___ TEXTE FOURNI

Vu la procédure suivante :
Procédure contentieuse antérieure :
Mme B...A...a demandé au Tribunal administratif de Paris d'annuler l'arrêté du 8 juillet 2015 par lequel le préfet de police lui a retiré les cartes de séjour temporaires valables du 29 octobre 2012 au 28 octobre 2013 et du 4 décembre 2013 au 3 décembre 2014 qui lui avaient été délivrés, lui a refusé le renouvellement de son titre de séjour et lui a fait obligation de quitter le territoire français dans un délai de trente jours et a fixé le pays à destination duquel elle pourrait être reconduite d'office à l'expiration de ce délai.
Par un jugement n° 1514350/1-3 du 11 décembre 2015, le Tribunal administratif de Paris a annulé l'arrêté du 8 juillet 2015 et a enjoint au préfet de police de délivrer à Mme A...un titre de séjour dans le délai de deux mois à compter de la notification de ce jugement.
Procédure devant la Cour :
Par une requête, enregistrée le 18 janvier 2016, le préfet de police demande à la Cour :
1°) d'annuler le jugement n° 1514350/1-3 du 11 décembre 2015 du Tribunal administratif de Paris ;
2°) de rejeter la demande présentée par Mme A...devant le Tribunal administratif de Paris.
Il soutient que :
- c'est à tort que le tribunal administratif a considéré que la reconnaissance par un ressortissant français de l'enfant de Mme A...ne présentait pas un caractère frauduleux, alors qu'un faisceau d'indices suffisamment précis et concordants permettent d'établir qu'il s'agit d'une reconnaissance de complaisance effectuée afin de facilité l'octroi de la nationalité française à cet enfant pour ensuite permettre à Mme A...d'obtenir la régularisation de son séjour en France en qualité de mère d'un enfant français ;
- il entend conserver l'entier bénéfice des écritures présentées en première instance.

______
___ LISTE DES DONNÉES

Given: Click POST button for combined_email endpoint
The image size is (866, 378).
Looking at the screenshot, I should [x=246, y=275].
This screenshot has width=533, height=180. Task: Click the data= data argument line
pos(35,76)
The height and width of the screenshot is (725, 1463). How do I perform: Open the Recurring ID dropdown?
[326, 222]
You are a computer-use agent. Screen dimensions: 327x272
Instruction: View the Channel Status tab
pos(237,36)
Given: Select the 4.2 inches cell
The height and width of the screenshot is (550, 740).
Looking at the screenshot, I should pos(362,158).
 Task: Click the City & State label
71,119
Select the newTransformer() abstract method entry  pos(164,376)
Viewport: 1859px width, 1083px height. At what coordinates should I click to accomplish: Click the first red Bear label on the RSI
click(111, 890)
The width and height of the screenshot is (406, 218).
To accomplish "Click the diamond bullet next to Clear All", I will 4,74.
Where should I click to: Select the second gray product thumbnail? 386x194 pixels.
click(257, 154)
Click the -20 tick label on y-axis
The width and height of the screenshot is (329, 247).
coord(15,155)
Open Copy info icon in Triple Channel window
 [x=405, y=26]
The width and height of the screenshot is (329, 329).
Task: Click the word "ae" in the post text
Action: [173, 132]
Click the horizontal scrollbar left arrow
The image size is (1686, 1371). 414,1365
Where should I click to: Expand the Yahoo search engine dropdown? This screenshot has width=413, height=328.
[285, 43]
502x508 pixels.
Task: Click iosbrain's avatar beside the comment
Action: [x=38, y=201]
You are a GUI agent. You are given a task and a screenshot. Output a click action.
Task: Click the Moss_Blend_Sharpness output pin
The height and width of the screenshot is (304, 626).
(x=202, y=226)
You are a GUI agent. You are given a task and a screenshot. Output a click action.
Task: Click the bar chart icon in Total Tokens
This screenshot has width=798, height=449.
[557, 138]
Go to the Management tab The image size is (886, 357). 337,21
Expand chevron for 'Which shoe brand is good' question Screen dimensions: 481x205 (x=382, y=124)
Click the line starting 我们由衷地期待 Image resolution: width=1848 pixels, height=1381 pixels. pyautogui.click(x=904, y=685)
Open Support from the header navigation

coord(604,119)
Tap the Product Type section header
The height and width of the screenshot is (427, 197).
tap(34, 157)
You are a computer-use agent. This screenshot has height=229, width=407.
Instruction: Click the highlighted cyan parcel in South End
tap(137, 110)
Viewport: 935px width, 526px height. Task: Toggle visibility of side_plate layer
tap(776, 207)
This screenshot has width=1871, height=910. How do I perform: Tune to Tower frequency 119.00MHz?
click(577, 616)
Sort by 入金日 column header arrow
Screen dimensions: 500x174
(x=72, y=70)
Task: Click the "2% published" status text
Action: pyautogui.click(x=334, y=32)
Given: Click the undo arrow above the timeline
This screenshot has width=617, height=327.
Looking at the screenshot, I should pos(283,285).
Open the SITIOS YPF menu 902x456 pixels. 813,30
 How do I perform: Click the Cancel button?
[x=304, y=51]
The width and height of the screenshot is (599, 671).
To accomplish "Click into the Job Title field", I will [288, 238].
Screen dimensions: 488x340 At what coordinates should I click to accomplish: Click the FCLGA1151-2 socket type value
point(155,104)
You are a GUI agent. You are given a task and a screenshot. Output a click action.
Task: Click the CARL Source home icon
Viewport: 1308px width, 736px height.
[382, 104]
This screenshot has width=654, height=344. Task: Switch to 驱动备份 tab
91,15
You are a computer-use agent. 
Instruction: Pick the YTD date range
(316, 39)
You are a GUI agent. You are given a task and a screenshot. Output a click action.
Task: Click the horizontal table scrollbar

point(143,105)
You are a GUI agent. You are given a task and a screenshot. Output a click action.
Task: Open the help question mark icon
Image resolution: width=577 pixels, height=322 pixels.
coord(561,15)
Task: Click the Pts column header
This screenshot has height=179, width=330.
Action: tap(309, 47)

______

TRAVAIL À FAIRE —
- a) Recopiez fidèlement le passage du texte fourni qui commence par « Procédure devant la » et se poursuit jusqu'à « administratif de Paris. ».
- b) Répondez à ces questions d'après le texte fourni :
(i) De quelle date est l'arrêté du préfet de police que le Tribunal administratif de Paris a annulé ?
(ii) Dans quel délai le tribunal a-t-il enjoint au préfet de police de délivrer un titre de séjour à Mme A... ?
(iii) À quelle date la requête du préfet de police devant la Cour a-t-elle été enregistrée ?

CORRIGÉ DES EXERCICES —
- a)
Procédure devant la Cour :
Par une requête, enregistrée le 18 janvier 2016, le préfet de police demande à la Cour :
1°) d'annuler le jugement n° 1514350/1-3 du 11 décembre 2015 du Tribunal administratif de Paris ;
2°) de rejeter la demande présentée par Mme A...devant le Tribunal administratif de Paris.

- b)
(i) Du 8 juillet 2015.
(ii) Dans le délai de deux mois à compter de la notification du jugement.
(iii) Le 18 janvier 2016.